== Activity 1 ==
In the passage on research specialties, which approach is described as seeming to be much more developed than the others?
== Activity 2 ==
Copy verbatim the portion of the passage on research specialties starting with "1. A map of" and going on through "research in the specialty.".
== Activity 3 ==
Write what comes next in the passage on research specialties, beginning after its final sentence.

START Provided passage

The following approaches are used in the studies of research specialties:

1. The sociological approach (seems to be much more developed than others): science as an institution (Merton); science as a system of beliefs (Bloor, Barnes, Collins); science as culture (Latour, Woolgar, Knorr-Cetina); science as collaboration and competition (Whitley, Gibbons); science as boundary making and demarcation (Gieryn)
2. Bibliographic or bibliometric: relevance (topics, novelty, availability, etc.); citations and co-citations; author co-citations; co-word analysis
3. Communicative approach: knowledge diffusion through informal channels and discourses and rhetoric in science 
4. Cognitive approach: paradigm shift (Kuhn) and branching of ideas (Mulkay)

Mapping research specialties helps to find the structure and dynamics of a research specialty and can include:

1. A map of the network of researchers and research teams involved with the specialty.
2. A map of the base knowledge supporting research in the specialty.
3. A map of current research topics in the specialty.

END Provided passage
START Extracted records

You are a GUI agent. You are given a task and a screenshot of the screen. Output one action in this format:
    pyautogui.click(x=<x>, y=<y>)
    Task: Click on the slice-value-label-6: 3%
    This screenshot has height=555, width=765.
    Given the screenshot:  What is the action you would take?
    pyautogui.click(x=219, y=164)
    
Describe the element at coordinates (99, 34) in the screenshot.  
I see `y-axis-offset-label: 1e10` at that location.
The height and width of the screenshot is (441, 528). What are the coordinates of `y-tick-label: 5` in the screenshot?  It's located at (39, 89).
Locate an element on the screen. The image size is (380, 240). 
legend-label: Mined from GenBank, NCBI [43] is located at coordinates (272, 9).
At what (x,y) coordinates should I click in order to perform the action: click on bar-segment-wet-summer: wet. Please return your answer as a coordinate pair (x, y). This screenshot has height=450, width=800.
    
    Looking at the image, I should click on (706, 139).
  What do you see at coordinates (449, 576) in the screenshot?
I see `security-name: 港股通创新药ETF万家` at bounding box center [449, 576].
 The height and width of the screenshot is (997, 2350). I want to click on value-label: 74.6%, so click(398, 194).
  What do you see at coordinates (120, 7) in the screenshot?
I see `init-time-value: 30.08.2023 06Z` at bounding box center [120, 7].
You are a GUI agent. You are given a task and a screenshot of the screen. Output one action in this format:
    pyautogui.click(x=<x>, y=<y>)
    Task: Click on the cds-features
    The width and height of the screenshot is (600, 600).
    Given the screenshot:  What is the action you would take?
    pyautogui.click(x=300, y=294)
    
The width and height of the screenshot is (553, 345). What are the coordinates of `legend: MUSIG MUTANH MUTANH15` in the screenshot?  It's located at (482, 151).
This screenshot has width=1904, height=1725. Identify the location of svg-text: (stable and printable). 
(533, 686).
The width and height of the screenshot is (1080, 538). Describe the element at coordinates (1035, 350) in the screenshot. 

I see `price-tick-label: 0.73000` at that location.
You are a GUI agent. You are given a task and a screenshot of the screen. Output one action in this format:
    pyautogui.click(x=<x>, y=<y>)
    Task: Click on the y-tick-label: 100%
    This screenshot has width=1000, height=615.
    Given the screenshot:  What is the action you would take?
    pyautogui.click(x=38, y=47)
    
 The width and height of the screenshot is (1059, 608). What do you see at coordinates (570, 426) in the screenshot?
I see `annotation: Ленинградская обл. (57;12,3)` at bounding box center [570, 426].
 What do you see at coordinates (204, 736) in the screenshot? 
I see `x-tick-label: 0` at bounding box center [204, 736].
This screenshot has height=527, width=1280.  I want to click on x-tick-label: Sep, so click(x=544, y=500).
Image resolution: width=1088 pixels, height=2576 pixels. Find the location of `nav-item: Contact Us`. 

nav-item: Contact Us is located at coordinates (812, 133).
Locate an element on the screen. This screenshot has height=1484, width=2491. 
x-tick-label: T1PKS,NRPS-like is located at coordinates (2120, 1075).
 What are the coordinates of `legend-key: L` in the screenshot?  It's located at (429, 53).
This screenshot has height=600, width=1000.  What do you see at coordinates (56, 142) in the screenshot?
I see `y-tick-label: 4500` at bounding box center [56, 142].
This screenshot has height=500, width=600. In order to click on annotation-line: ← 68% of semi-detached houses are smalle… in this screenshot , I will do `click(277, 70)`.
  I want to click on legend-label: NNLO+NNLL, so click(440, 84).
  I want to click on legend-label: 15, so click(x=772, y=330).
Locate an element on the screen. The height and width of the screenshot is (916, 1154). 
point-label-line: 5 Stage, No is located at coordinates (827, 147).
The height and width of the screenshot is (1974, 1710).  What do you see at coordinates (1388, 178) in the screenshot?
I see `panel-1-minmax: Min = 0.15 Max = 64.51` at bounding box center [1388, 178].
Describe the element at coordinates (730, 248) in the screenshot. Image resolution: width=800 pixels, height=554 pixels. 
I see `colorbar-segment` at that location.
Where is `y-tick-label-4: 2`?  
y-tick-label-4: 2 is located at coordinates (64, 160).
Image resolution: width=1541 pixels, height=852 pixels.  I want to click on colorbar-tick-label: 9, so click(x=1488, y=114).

END Extracted records

== Expected output 1 ==
The sociological approach.

== Expected output 2 ==
1. A map of the network of researchers and research teams involved with the specialty.
2. A map of the base knowledge supporting research in the specialty.

== Expected output 3 ==
 A map of a specialty is a representation of the structure and interconnection of known elements of the specialty, which includes research topics, teams, concepts, authorities, archival journals, research institutions, and technical vocabularies. Mapping techniques often include bibliometric methods, such as reference co-citation analysis, bibliographic coupling analysis, co-authorship analysis, author co-citation analysis, co-word analysis, paper to paper citation analysis, journal to journal citation analysis, and journal co-citation analysis.

Others goals of mapping include:

• Mapping the social network of researchers - identify and characterize researchers and teams of researchers and their sponsoring institutions in terms of productivity, impact of research results, weak ties, levels of participation and collaborations. 
• Mapping the base knowledge in the specialty - concepts, theories, methods, controversies
• Mapping the topical structure 
• Mapping the relations - researchers, concepts, and topics 
• Mapping changes - shifts in base knowledge and topics, new subtopics, productive researchers, changes in funding

Techniques of mapping can include surveys of subject matter experts, bibliometric techniques (see above), web content analysis, and analysis of formal literature (most developed and frequently done).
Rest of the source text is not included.